The London School of Economics and Political Science (LSE) and the Deutsche Hochschule für Politik (DHfP, German Political Studies Institute) in Berlin both emerged extramurally. LSE was founded in 1895 by Fabian socialists Sidney and Beatrice Webb; DHfP was established in 1920 by liberal-national publicists Ernst Jäckh and Theodor Heuss. However, superficial resemblances ended there, as shown in the paper’s first part. The founders’ aims differed markedly; incorporation into London and Berlin universities occurred at different times and in different ways.

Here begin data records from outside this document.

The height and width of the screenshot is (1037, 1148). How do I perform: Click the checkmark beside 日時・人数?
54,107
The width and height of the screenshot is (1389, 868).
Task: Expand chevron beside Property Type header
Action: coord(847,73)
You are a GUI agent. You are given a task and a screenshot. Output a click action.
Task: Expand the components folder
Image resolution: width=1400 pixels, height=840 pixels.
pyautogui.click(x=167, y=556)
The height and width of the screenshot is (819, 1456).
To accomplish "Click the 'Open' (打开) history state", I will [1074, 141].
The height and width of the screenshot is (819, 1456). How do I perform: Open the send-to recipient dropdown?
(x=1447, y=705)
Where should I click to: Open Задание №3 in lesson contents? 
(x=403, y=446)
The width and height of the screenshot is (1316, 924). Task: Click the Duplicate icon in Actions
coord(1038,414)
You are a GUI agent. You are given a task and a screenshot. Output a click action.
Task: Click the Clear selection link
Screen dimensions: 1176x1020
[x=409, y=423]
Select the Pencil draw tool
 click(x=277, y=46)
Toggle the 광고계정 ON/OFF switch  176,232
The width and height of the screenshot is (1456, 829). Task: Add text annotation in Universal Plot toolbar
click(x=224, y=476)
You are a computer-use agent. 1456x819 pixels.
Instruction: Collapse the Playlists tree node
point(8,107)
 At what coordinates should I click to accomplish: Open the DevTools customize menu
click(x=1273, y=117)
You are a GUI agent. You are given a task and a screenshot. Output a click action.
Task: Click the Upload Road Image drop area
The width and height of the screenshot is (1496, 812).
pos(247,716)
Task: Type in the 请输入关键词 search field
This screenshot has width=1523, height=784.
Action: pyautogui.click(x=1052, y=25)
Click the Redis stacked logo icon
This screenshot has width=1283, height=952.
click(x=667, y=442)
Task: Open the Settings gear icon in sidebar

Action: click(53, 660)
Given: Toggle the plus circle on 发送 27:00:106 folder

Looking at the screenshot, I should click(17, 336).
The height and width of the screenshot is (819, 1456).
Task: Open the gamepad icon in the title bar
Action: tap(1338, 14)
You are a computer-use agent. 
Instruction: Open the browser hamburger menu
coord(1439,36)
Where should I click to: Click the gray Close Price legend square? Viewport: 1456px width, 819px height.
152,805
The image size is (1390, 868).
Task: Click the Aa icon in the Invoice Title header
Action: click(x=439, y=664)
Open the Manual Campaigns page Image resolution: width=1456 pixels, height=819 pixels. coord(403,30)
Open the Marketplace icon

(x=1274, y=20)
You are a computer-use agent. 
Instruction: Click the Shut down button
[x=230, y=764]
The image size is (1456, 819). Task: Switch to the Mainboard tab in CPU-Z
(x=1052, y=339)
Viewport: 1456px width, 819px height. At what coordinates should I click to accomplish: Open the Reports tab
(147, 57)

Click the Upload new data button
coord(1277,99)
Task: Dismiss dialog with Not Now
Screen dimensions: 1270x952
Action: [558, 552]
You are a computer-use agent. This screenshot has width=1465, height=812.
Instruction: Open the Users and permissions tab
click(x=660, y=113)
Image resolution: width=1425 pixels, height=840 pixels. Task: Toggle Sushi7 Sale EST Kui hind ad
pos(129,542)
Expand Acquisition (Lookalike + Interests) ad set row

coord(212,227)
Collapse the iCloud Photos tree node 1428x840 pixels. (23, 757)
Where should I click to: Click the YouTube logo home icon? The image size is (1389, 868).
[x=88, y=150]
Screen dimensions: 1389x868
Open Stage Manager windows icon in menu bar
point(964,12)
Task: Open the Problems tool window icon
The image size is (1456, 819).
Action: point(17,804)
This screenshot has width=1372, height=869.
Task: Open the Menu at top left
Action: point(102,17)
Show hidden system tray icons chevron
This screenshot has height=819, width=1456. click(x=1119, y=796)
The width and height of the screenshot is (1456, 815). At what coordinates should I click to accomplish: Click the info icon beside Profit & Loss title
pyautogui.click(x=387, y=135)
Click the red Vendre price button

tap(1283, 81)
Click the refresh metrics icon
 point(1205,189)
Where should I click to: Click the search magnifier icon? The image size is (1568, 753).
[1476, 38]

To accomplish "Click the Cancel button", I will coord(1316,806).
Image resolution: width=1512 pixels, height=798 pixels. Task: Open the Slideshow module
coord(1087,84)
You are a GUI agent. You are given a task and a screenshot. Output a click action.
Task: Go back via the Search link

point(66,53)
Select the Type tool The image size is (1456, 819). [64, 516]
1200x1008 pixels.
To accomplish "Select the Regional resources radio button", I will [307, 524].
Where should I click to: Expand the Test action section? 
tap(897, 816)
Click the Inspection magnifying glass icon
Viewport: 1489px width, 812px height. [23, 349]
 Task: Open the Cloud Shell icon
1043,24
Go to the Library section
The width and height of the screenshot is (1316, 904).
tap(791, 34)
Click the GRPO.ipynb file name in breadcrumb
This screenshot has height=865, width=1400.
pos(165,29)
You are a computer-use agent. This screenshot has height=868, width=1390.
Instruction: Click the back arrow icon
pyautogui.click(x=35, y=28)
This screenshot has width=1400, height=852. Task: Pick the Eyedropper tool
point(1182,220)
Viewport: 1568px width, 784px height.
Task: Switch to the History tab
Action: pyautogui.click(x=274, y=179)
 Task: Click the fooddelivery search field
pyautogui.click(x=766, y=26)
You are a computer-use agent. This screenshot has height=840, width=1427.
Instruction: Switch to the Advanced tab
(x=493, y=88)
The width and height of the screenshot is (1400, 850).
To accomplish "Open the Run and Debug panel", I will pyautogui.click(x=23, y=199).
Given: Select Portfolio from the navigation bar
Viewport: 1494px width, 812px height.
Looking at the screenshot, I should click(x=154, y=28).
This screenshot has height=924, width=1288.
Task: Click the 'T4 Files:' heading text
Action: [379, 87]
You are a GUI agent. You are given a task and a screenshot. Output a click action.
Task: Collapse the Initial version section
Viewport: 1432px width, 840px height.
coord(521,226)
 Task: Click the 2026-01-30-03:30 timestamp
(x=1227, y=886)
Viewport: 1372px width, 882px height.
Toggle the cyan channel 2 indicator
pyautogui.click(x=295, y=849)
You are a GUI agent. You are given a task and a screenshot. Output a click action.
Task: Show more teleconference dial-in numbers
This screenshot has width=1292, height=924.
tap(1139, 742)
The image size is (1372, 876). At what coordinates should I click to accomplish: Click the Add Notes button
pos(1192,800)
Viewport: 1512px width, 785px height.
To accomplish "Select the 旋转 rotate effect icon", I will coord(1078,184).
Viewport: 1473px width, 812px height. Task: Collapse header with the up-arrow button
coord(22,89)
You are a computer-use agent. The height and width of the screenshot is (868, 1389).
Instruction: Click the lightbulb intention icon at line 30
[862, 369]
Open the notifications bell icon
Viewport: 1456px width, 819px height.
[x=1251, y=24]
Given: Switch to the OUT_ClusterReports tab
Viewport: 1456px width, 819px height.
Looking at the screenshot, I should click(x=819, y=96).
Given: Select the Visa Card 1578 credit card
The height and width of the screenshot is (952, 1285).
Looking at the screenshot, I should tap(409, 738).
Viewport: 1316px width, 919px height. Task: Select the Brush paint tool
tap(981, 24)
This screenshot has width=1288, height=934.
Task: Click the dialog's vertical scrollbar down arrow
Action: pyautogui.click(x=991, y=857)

The chair of political science set up at LSE in 1914 was held, until 1950, by two reform-minded Fabians, Graham Wallas and Harold Laski. DHfP, which did not win academic recognition during the 1920s, split into nationalist, “functionalist”, and democratic “schools”. Against this backdrop, the paper’s second part discusses Harold Laski’s magnum opus (1925) A Grammar of Politics as an attempt at offering a vision of the “good society”, and Theodor Heuss’ 1932 study Hitler’s Course as an example of the divided Hochschule’s inability to provide adequate analytical assessments of the Nazi movement and of the gradual infringement, by established elites, of the Weimar constitution. Laski’s work and intellectual legacy reinforced the tendency towards the predominance, in British political science, of normative political theory. West German political science, initially pursued “from a Weimar perspective”, was also conceived as a highly normative enterprise emphasising classical political theory, the institutions and processes of representative government, and the problematic ideological and institutional predispositions peculiar to German political history. Against this background, the paper’s third part looks, on the one hand, at the contribution to “New Left” thinking (1961 ff.) by Ralph Miliband, who studied under Laski and taught at LSE until 1972, and at Paul Hirst’s 1990s theory of associative democracy, which builds on Laski’s pluralism. On the other hand, the paper considers Karl Dietrich Bracher’s seminal work The Failure of the Weimar Republic (1955) and Ernst Fraenkel’s 1964 collection Germany and the Western Democracies, which originated, respectively, from the (Research) Institute for Political Science – added to Berlin’s Free University in 1950 – and DHfP, re-launched in the same year.
In a brief concluding fourth part, the paper touches on the reception, both in Great Britain and West Germany, of the approaches of “modern” American political science since the mid-1960s.